» WHAT YOU WILL DO
1. Transcribe part of the Anthrax album review, beginning at the words "Now I get personal." and stopping after "it played live.".
2. Answer these questions about the Anthrax album review:
(a) Which song from the album does the writer name as a favorite?
(b) Which French band first recorded "Antisocial"?
(c) What issue does "Who Cares Wins" highlight?

Now I get personal. I saw Anthrax three times in the 2010’s and while they kicked ass each and every time, I must say that I was slightly disappointed that they never played my favourite song from the album, “Making Me Laugh.” Those who know me know that I like just about any song which takes a swipe at television evangelists but Anthrax do it with such powerful finesse that this song really rocks! Joey’s constant change up on the vocals is done masterfully. It’s a total headbanger but I guess I will never get to hear it played live.

Following on is one I have heard them play live, “Antisocial.” Of course, I loved it when I heard it live and listening to it not live, I can easily see why it sounds so good live. What I didn’t know is that it’s actually a cover of a song from the French band, “Trust,” who I know from the soundtrack of the film “Heavy Metal.” I’ve never heard the original but this cover is brilliant. On “Who Cares Wins,” the band prove that social topics can be covered in thrash metal songs without the message behind the song getting lost. It’s a hard hitting song highlighting homelessness in America. It also confirms what an underrated bassist Frank Bello is.

» LISTED RECORDS
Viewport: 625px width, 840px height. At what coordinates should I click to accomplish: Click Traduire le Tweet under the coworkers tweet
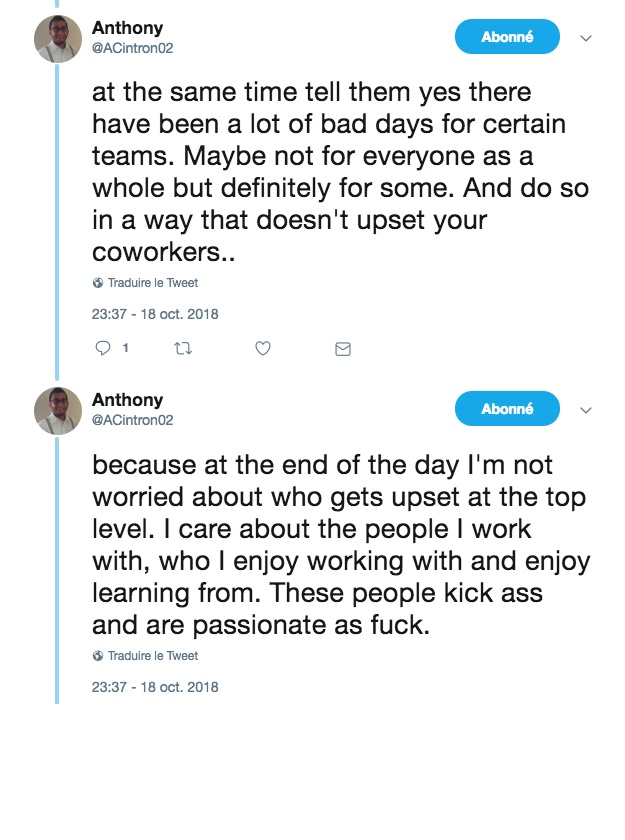[152, 283]
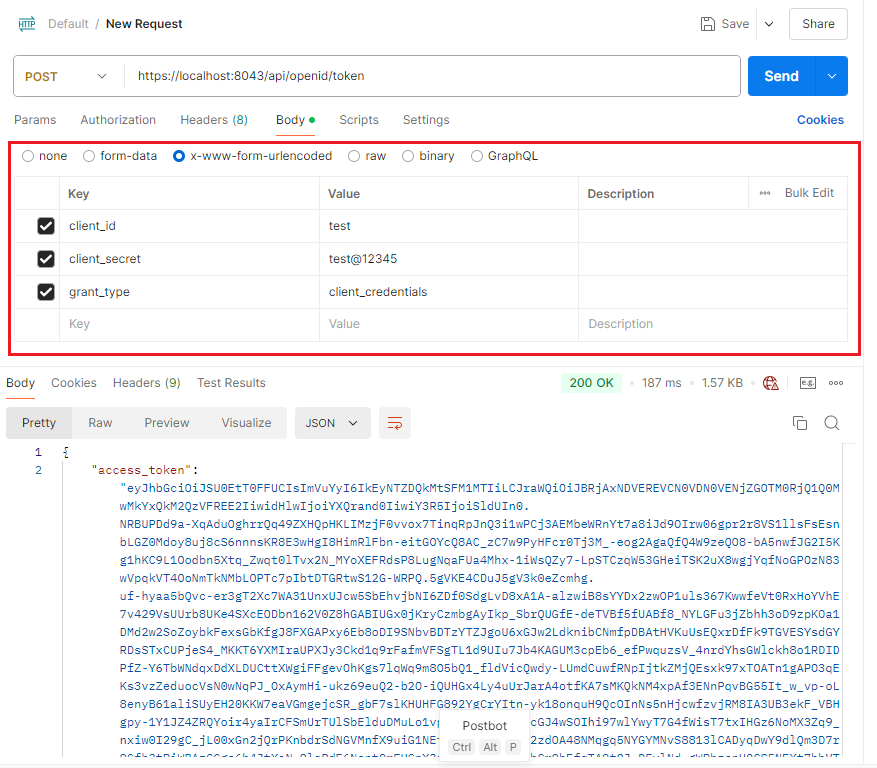Uncheck the client_id parameter checkbox
Viewport: 877px width, 768px height.
[x=46, y=226]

» SOLUTION SET
1.
Now I get personal. I saw Anthrax three times in the 2010’s and while they kicked ass each and every time, I must say that I was slightly disappointed that they never played my favourite song from the album, “Making Me Laugh.” Those who know me know that I like just about any song which takes a swipe at television evangelists but Anthrax do it with such powerful finesse that this song really rocks! Joey’s constant change up on the vocals is done masterfully. It’s a total headbanger but I guess I will never get to hear it played live.

2.
(a) "Making Me Laugh"
(b) Trust
(c) Homelessness in America